I was once trying to sell a customer one of our "Made in the U.S.A." products explaining that our competitors product was made in some 3rd world prison camp where the workers pay was a cot and 3 bowls of rice per day. She looked me squarely in the eye and posed the question, "and you'd take that away from them?" She shut me down instantly. And that's not an easy task.
Unfortunately there's more to it than pro or anti free trade. Its not a black and white issue anymore. It may've been 20 years ago, but not now. It is a many faceted issue in this present time. There are areas where free trade should be somewhat wide open. And there are other areas that must be restricted.

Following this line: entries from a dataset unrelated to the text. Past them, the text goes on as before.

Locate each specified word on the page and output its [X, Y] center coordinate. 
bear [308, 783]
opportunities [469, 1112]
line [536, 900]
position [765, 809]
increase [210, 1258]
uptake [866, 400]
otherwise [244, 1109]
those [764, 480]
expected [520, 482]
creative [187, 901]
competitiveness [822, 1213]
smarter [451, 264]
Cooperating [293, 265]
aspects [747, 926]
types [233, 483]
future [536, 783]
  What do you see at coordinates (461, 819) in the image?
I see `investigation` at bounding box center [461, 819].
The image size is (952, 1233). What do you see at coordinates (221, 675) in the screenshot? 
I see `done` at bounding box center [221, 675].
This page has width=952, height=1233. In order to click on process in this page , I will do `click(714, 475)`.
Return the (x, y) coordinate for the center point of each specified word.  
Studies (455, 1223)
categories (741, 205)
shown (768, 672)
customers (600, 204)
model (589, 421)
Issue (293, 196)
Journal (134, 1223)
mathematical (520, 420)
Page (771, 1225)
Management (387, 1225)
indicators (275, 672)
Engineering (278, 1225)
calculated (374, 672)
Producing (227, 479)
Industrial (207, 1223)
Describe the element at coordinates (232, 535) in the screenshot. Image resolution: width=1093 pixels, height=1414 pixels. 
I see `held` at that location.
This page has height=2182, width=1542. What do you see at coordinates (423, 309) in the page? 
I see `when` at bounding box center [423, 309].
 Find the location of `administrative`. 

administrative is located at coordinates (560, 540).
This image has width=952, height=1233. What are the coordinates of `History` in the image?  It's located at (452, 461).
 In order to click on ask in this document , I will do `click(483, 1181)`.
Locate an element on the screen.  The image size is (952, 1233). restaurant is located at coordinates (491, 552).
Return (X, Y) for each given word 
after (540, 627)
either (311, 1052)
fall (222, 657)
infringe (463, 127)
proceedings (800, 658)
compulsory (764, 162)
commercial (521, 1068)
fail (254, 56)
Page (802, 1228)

All based on one thing – what is good/best for "our" U.S. economy.
Yet we continue on with this false dichotomy. Why? Basically its laziness on the part of us conservatives. We'd rather continue to argue amongst ourselves. We're too comfy in our little box with our little charts and graphs.
Meanwhile the dem's continue to trample us into the ground. Our closed minded, stubbornness is costing us severely in the political arena. DD
It is time for the United States Government to kick out all of the evil and corrupt lobbyist in Washington D.C. and to also kick out all of the illegal aliens and their terrorist friends that are screwing up America also. Between the illegal aliens, the terrorist and the rotten corrupt leeching special interest group lobbyist in Washington D.C. it is a toss up on which one of these three scum bags are screwing up America the quickest.
Why does not Senator John McCain promote FAIR TRADE with our trading partners. where both sides end up with a win/win situation. Instead Senator John McCain is promoting FREE TRADE where our trading partners get the GOLD MINE while America gets the SHAFT. That is essentially Senator John McCain's matra, where America gets the SHORT END on every front.